Dream Realities

HAPA 069As

Eugene Hutchinson. Decorative Crystal, ca. 1934. olvwork490097

HAPA 134A

Alfredo Valente. Advertisement for Cigarettes, ca. 1934. olvwork490245

Commercial photographers worked their medium not only to capture the realistic elements of a subject but also to imbue it with idealized qualities. The modernist sensibility manifested itself in the creation of fractured forms and compositions that encouraged viewers to see products from entirely new perspectives. Inventive angles, extreme close-ups, and manipulation of light and shadow could create a sense of movement, reveal new dimensions and textures, and transform the mundane and everyday into beautiful abstractions. Through these techniques, writes cultural historian Jackson Lears, photographers and advertisers "aimed to animate the inanimate commodity with the appearance of life and sometimes explicitly with magical powers."21

As advertisers and photographers attempted to transform everyday objects into the extraordinary, they were also crafting a narrative: that the objects themselves epitomized style, luxury, and the key to a more fulfilling life. In the studio, models were visually transformed into members of an elite class of enviable sophistication and taste—an ideal with which the consumer could identify simply by buying the product on display. Patricia Johnston writes in Real Fantasies: Edward Steichen's Advertising Photography (University of California Press, 1997) that advertisers understood "photography could make beauty accessible, lead the way to a happier life, map out the possessions required to transcend class status, and project a perfect world and make it seem available."22

Photographers explored inventive interpretations of subjects for artistic and commercial ends.
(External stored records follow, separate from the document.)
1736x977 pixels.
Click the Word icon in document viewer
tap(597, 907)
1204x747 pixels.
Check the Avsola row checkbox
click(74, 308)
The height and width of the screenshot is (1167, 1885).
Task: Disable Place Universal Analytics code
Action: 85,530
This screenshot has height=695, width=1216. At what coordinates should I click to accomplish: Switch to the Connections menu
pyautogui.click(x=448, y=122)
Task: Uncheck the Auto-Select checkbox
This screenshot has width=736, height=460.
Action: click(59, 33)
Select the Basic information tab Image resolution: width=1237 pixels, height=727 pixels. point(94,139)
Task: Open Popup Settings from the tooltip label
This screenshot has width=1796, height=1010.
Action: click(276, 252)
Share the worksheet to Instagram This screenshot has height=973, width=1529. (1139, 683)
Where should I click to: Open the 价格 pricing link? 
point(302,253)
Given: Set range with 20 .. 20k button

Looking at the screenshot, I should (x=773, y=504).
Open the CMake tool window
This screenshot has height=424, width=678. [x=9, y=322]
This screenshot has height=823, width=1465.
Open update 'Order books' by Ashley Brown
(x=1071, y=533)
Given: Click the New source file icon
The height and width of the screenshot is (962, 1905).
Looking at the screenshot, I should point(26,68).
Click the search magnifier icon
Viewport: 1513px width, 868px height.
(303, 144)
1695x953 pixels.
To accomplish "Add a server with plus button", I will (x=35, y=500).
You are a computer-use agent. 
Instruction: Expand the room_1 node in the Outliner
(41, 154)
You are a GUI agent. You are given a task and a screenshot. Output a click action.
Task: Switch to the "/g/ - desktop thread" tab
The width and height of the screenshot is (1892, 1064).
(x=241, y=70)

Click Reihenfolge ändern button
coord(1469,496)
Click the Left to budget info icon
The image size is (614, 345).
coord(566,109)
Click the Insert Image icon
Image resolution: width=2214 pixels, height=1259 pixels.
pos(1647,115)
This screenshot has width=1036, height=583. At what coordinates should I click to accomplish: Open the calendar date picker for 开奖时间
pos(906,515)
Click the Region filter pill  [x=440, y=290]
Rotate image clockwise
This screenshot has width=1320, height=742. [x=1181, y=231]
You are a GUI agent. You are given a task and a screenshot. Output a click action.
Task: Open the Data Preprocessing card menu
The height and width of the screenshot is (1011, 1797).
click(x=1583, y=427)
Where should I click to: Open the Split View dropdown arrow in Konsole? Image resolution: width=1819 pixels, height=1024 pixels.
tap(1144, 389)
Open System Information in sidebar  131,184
These aspirations coincided with those of advertisers who understood the value of high art as a persuasive sales tool and an element of prestige that helped raise the standards and image of the industry itself. Exhibitions like those sponsored by the NAAI played a part in fostering these intertwined ambitions.

HAPA 87A

Nathan Lazarnick. Advertisement for Seagram's whiskey, ca. 1934. olvwork490159

  1. Jackson Lears, "Uneasy Courtship: Modern Art and Modern Advertising," special issue: Modernist Culture in America. American Quarterly 39, no. 1 (Spring 1987): 136.